See more of our coverage on the effects of the misleading Center for Medical Progress videos here.
Senate Democrats blocked a bill Tuesday that would have banned abortion nationwide after 20 weeks “post-fertilization,” or about 22 weeks’ gestation.
Opponents of HR 36 attacked the bill on the grounds that it is unconstitutional; violates the rights of women in desperate situations, including rape and incest victims; and threatens doctors with criminal penalties for trying to do what’s best for their patients.
Vote for Rewire!
Rewire is competing for a CREDO grant this month and we need your vote. A few clicks is all it takes for you to help support evidence-based journalism on health, rights, and justice. Vote now to help us speak truth to power, as a matter of fact.
Sen. Dianne Feinstein (D-CA) pointed out on the Senate floor that the bill is unconstitutional for two reasons: It bans abortion before a fetus is generally considered viable, and it does not include exceptions for a woman’s health—both of which contradict Roe v. Wade and other Supreme Court precedents.
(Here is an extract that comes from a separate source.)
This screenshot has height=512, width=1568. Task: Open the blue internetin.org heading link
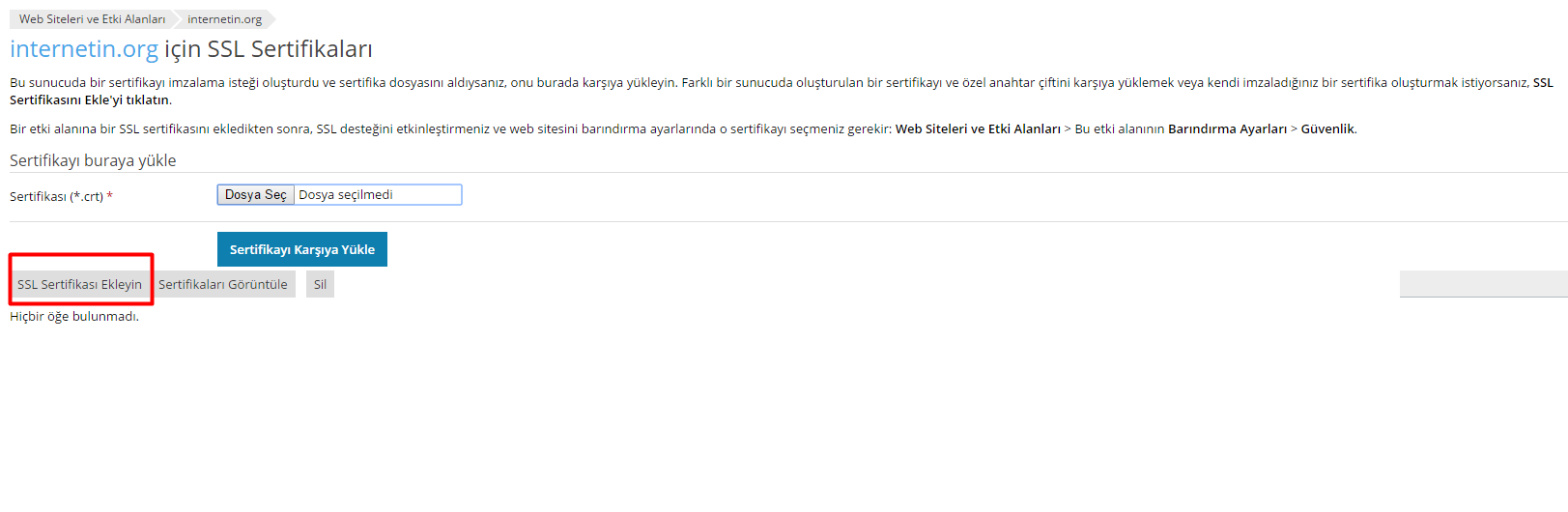tap(84, 48)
“Only when a mother’s health deteriorates to the point that she could die does it allow an exception,” Feinstein said. “This is really shocking, because in no other circumstance would we restrict medical care until the patient is at risk of death.”
“Do we really want to make a criminal out of a physician who is trying to prevent a woman with preeclampsia from suffering damage to her kidneys or liver, or having a stroke or seizures?” said Sen. Susan Collins (R-ME). “Do we want the threat of prison for a doctor who knows that his pregnant patient needs chemotherapy or radiation treatments?”
Collins was one of just two Republicans, along with Sen. Mark Kirk (R-IL), who voted to block the bill. Three Democrats, Bob Casey (D-PA), Joe Donnelly (D-IN), and Joe Manchin (D-WV), voted to let the bill proceed.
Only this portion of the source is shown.